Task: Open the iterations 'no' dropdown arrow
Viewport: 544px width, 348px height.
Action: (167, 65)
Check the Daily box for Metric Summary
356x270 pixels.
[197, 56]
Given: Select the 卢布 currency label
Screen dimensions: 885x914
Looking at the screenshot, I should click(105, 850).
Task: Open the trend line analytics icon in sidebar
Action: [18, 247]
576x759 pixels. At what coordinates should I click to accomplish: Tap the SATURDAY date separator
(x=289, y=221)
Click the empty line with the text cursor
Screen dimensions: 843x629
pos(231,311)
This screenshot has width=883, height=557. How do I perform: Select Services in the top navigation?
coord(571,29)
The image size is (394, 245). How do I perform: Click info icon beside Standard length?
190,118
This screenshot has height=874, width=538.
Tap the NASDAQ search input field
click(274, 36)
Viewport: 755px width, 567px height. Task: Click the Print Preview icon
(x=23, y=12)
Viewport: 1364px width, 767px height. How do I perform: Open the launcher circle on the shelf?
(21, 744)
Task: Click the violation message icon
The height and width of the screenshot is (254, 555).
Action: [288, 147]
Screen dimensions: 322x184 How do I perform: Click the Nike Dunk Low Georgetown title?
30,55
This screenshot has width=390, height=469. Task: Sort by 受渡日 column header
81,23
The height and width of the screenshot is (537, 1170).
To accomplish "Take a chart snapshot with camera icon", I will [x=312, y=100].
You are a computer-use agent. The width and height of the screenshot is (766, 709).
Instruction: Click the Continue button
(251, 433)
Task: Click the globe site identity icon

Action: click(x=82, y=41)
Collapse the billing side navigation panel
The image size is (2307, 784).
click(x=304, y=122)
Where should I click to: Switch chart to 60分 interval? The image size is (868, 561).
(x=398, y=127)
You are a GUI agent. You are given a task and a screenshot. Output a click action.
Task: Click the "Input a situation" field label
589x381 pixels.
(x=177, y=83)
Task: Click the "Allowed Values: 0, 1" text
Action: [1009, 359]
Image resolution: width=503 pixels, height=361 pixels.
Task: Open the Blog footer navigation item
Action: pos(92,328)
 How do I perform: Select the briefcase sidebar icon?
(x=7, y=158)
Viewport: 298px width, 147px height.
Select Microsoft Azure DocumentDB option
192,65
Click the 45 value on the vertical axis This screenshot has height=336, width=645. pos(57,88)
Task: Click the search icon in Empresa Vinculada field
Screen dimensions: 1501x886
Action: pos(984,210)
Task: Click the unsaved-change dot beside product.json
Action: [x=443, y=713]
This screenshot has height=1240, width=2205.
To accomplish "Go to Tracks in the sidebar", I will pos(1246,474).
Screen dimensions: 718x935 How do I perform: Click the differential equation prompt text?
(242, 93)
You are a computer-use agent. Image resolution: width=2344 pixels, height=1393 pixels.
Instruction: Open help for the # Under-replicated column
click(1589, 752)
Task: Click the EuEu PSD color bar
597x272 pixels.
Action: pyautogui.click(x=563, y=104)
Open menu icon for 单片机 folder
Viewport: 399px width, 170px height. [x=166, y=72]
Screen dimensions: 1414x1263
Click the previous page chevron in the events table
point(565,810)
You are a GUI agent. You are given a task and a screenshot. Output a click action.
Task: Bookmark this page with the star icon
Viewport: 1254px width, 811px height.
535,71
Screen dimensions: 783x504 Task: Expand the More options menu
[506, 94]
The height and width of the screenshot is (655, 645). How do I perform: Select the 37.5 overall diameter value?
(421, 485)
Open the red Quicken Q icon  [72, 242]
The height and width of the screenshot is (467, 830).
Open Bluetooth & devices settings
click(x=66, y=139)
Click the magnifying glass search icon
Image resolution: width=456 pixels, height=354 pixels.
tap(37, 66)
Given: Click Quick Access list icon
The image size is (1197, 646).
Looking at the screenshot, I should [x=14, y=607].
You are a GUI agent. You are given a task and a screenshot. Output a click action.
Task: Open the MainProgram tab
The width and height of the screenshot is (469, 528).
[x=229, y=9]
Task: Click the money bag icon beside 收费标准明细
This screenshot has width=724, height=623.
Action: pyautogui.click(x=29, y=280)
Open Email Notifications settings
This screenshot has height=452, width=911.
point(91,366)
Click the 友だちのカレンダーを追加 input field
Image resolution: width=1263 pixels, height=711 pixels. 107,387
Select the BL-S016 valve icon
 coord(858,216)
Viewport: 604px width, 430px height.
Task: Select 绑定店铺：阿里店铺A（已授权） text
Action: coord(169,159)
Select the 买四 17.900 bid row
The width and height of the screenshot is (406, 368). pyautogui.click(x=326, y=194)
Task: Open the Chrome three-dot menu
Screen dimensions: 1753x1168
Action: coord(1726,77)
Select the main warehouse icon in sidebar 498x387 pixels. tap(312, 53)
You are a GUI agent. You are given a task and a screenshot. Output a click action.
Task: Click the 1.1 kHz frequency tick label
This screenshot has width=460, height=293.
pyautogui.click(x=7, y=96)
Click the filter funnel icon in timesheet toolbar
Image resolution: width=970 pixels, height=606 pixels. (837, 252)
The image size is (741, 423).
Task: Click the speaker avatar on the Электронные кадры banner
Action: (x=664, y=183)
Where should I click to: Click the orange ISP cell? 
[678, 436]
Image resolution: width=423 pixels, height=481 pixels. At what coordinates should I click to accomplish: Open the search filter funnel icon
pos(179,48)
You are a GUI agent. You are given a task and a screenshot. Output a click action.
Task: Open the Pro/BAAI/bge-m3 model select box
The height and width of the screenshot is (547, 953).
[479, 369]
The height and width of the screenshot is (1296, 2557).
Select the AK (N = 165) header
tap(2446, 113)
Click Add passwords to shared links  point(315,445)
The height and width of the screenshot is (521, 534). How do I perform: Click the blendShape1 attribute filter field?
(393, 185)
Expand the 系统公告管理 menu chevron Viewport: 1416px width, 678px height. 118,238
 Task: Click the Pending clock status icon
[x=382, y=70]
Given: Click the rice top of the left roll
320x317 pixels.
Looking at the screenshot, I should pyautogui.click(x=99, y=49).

__________

REQUIREMENT: Can you format the entries from the line holding "Task: Click the Pending clock status icon" through the end of the entries, both ends included, as a Markdown table with columns "No." and "Entry line", leaving out any blank lines?

REPLY TO THE EXERCISE:
| No. | Entry line |
|---|---|
| 1 |  Task: Click the Pending clock status icon |
| 2 | [x=382, y=70] |
| 3 | Given: Click the rice top of the left roll |
| 4 | 320x317 pixels. |
| 5 | Looking at the screenshot, I should pyautogui.click(x=99, y=49). |